- Stated exercise: Please carry on the page excerpt below about active learning for clustering hyperspectral image datasets, starting right after its final sentence.

- Page excerpt:
** begin **

III-F Active Learning

To evaluate our proposed active learning method, Algorithm 3, the same $4$ labeled HSI datasets were clustered with increasing the percentage $\alpha$ of labeled points, chosen as in Algorithm 3. Note that $\alpha=0$ corresponds the the unsupervised DLSS algorithm. The empirical results for this active learning scheme appear in Figure 13. We also consider selecting the labeled points uniformly at random; we hypothesize our principled approach will be superior to random sampling.

The plots indicate that the proposed active learning can produce dramatic improvements in labeling with very few training labels. Indeed, an improvement in overall accuracy from $85\%$ to $87\%$ for Indian Pines can be achieved with only 3 labels. Even more dramatic is the Salinas A dataset, in which 3 labeled points improves the overall accuracy from $84\%$ to $99.5\%$ . The Pavia dataset enjoys some improved performance, though the random labels do about as well as the principled labels, and Kennedy Space Center dataset labelings are not affected by the small collection of labeled points. In the case of Pavia, however, the overall accuracy was already very large, so active learning seems not needed for this data set. Note that our principled scheme is generally superior to using randomly selected labeled points, which leads to a more gradual improvement in accuracy, compared to the huge gains that can be seen with the proposed principled method.

** end **

- Supplied material:
** begin **

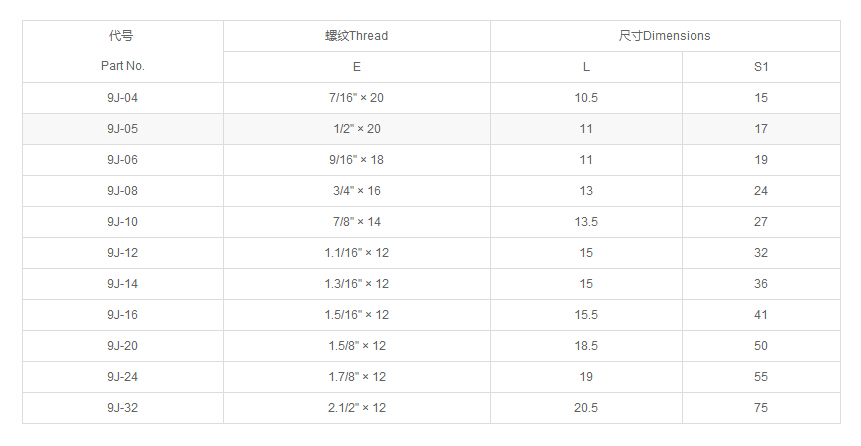Click part number 9J-20
The width and height of the screenshot is (861, 446).
[x=122, y=346]
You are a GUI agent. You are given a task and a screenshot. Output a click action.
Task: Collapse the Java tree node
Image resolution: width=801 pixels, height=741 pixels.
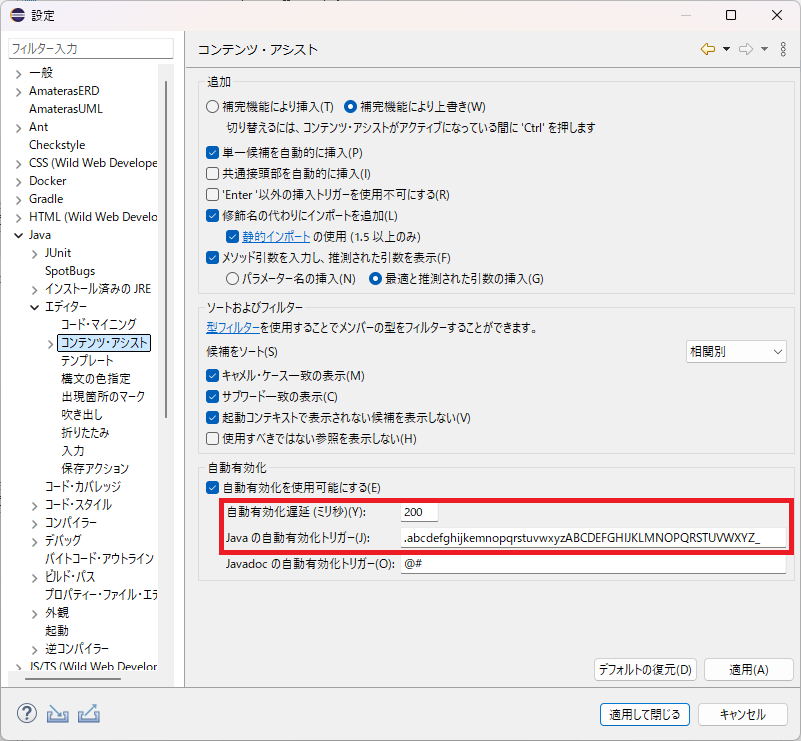[x=18, y=235]

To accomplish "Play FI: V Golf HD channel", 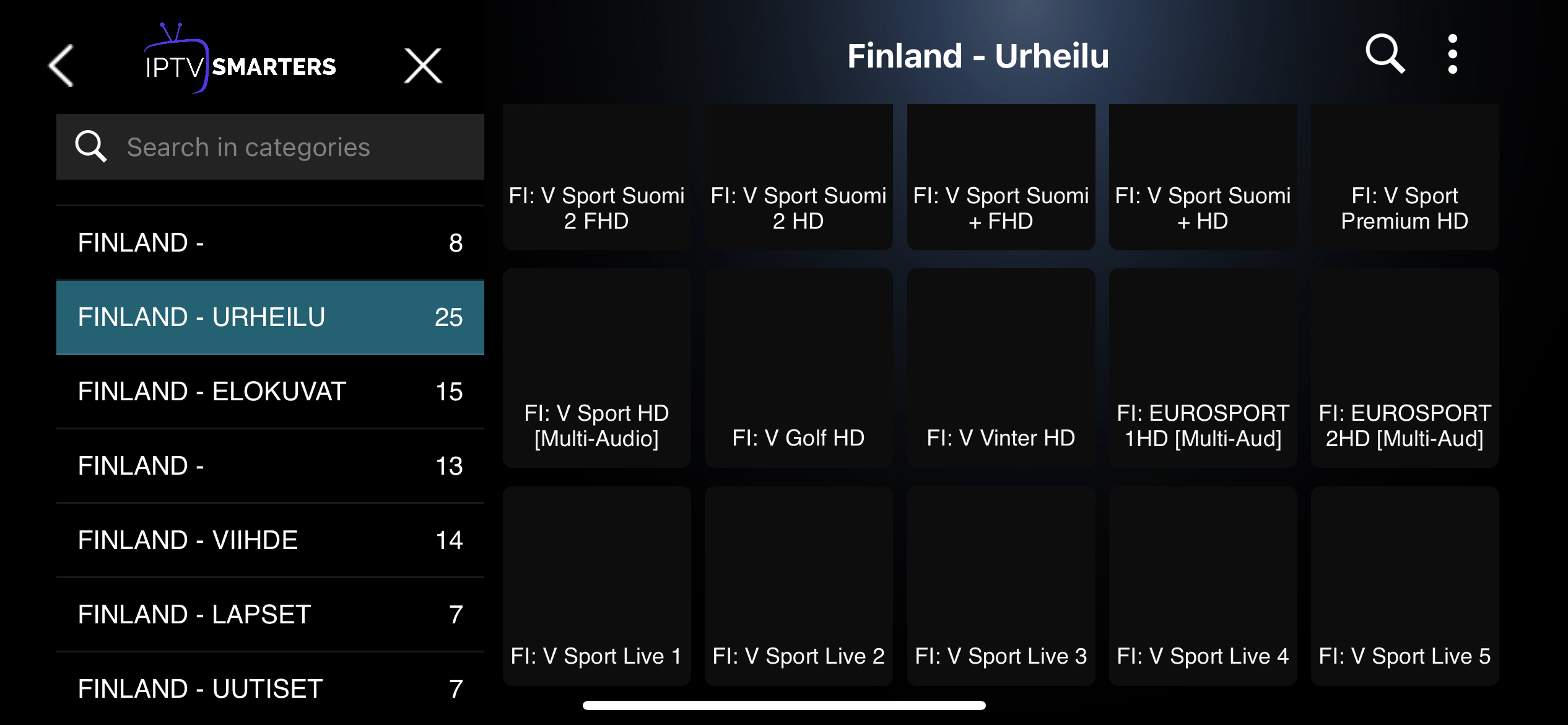I will tap(798, 368).
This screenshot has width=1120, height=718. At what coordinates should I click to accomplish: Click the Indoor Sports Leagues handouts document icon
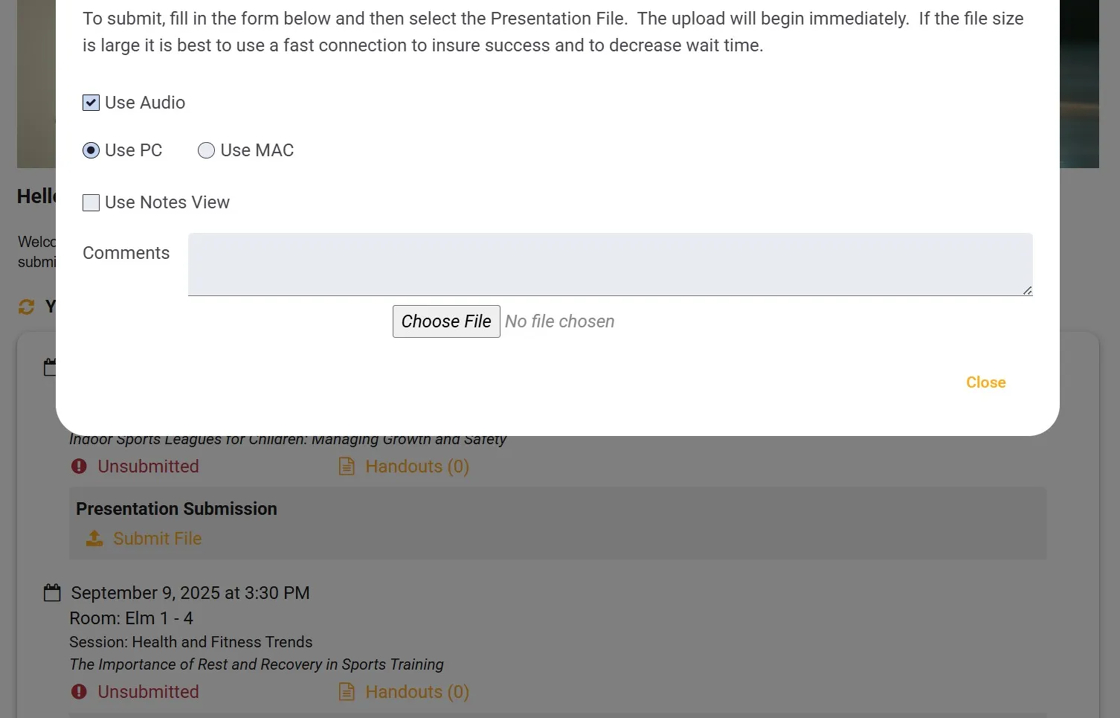pyautogui.click(x=347, y=467)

** end **

- Result of this task:
It is interesting to compare our active learning results to a state-of-the-art supervised method. We consider the supervised HSI classification with edge preserving filtering method (EPF) [69] algorithm, which combines a support vector machine with an analysis of spectral-spatial probability maps to label points. Using a publicly available implementation 777http://xudongkang.weebly.com/, we ran this algorithm using $1\%$ and $5\%$ of points as training data, generated as a uniformly random sample over all labeled points. 10 experiments were ran on each of the four datasets considered, with results averaged. Quantitative results are shown in Table 14. The supervised results are generally superior to the results achieved by the unsupervised DL and DLSS method. The proposed active learning, however, is able to achieve the same performance on the Salinas A dataset using two orders of magnitude fewer points. This is because the proposed active learning method only uses training points for pixels that are considered especially important, whereas the EPF algorithm trains on a random subset of points. Moreover, when only $1\%$ of training points are used, our active learning DLSS method with $.2\%$ of training points used outperforms the EPF method on the Indian Pines, Salinas A, and Kennedy Space Center datasets. This indicates the promise of the proposed active learning method, as it is able to outperform a state-of-the-art supervised method in the regime in which a low proportion of training points is available.

III-G Parameter Analysis

We now discuss the parameters used in all methods, starting with those used for all comparison methods, and then discussing the two key parameters for the proposed method: diffusion time $t$ and radius size $r_{s}$ for the computation of the spatial consensus label in Algorithm 2. For experimental parameters except these, a range of parameters were considered, and those with best empirical results were used.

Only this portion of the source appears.